Final answer:
To find the directional derivative of f(x, y) = √(xy) at point P(8,8) in the direction from P to Q(11, 4), we need to find the gradient vector and then take the dot product with the unit vector in the direction from P to Q.
Step-by-step explanation:
To find the directional derivative of f(x, y) = √(xy) at point P(8,8) in the direction from P to Q(11, 4), we need to find the gradient vector and then take the dot product with the unit vector in the direction from P to Q.
The gradient of f(x, y) is given by ∇f = (∂f/∂x, ∂f/∂y) = (√(y/2x), √(x/2y)). Evaluating this at P(8,8) gives ∇f(P) = (√1, √1) = (1, 1).

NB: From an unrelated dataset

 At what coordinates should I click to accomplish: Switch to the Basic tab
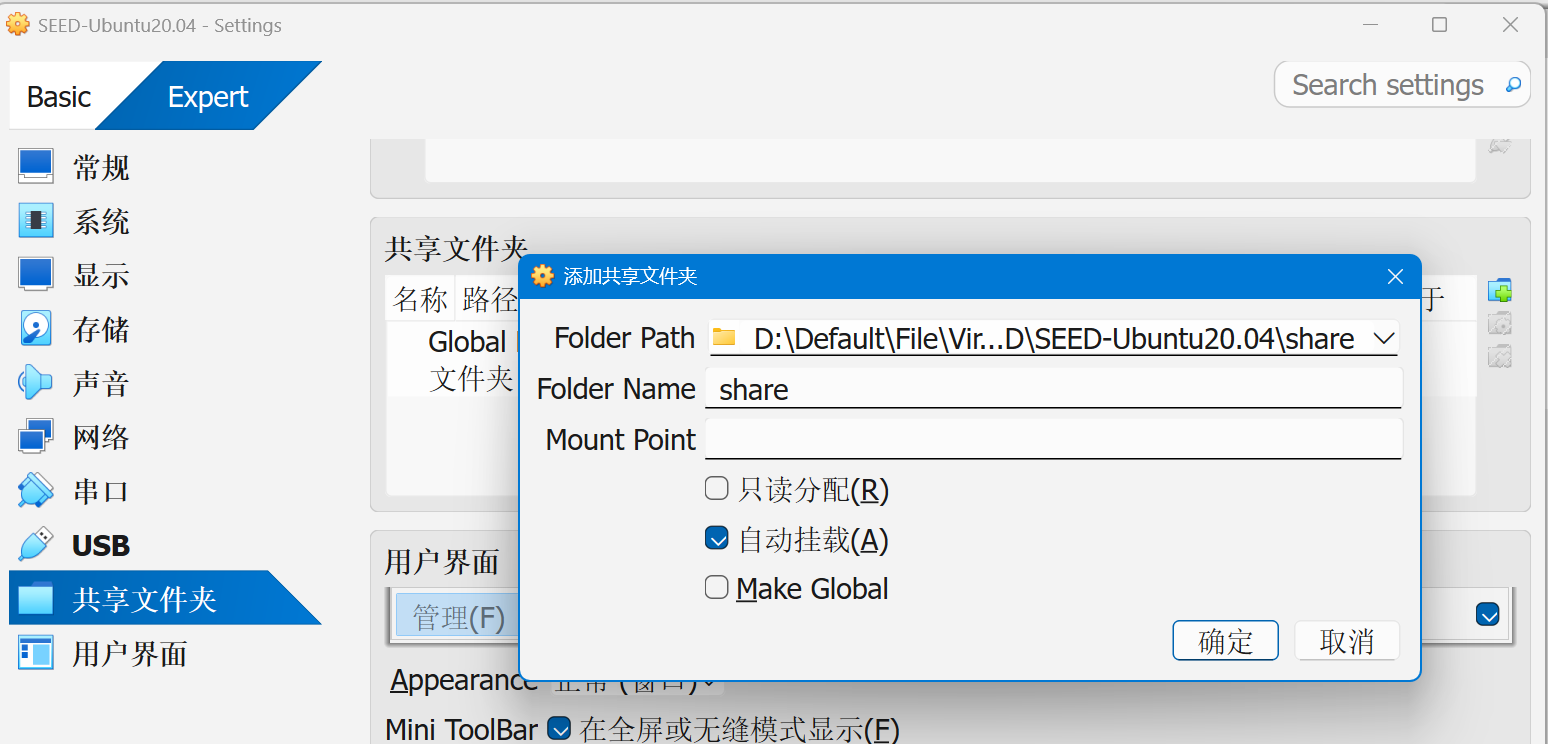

The direction vector from P to Q is given by Q - P = (11-8, 4-8) = (3, -4). To obtain the unit vector in this direction, we divide the direction vector by its magnitude: (3, -4)/√(3^2 + (-4)^2) = (3/5, -4/5).
Finally, taking the dot product of ∇f(P) and the unit vector, we get the directional derivative as (1, 1) · (3/5, -4/5) = 3/5 - 4/5 = -1/5. Therefore, the directional derivative of f(x, y) at P(8,8) in the direction from P to Q is -1/5.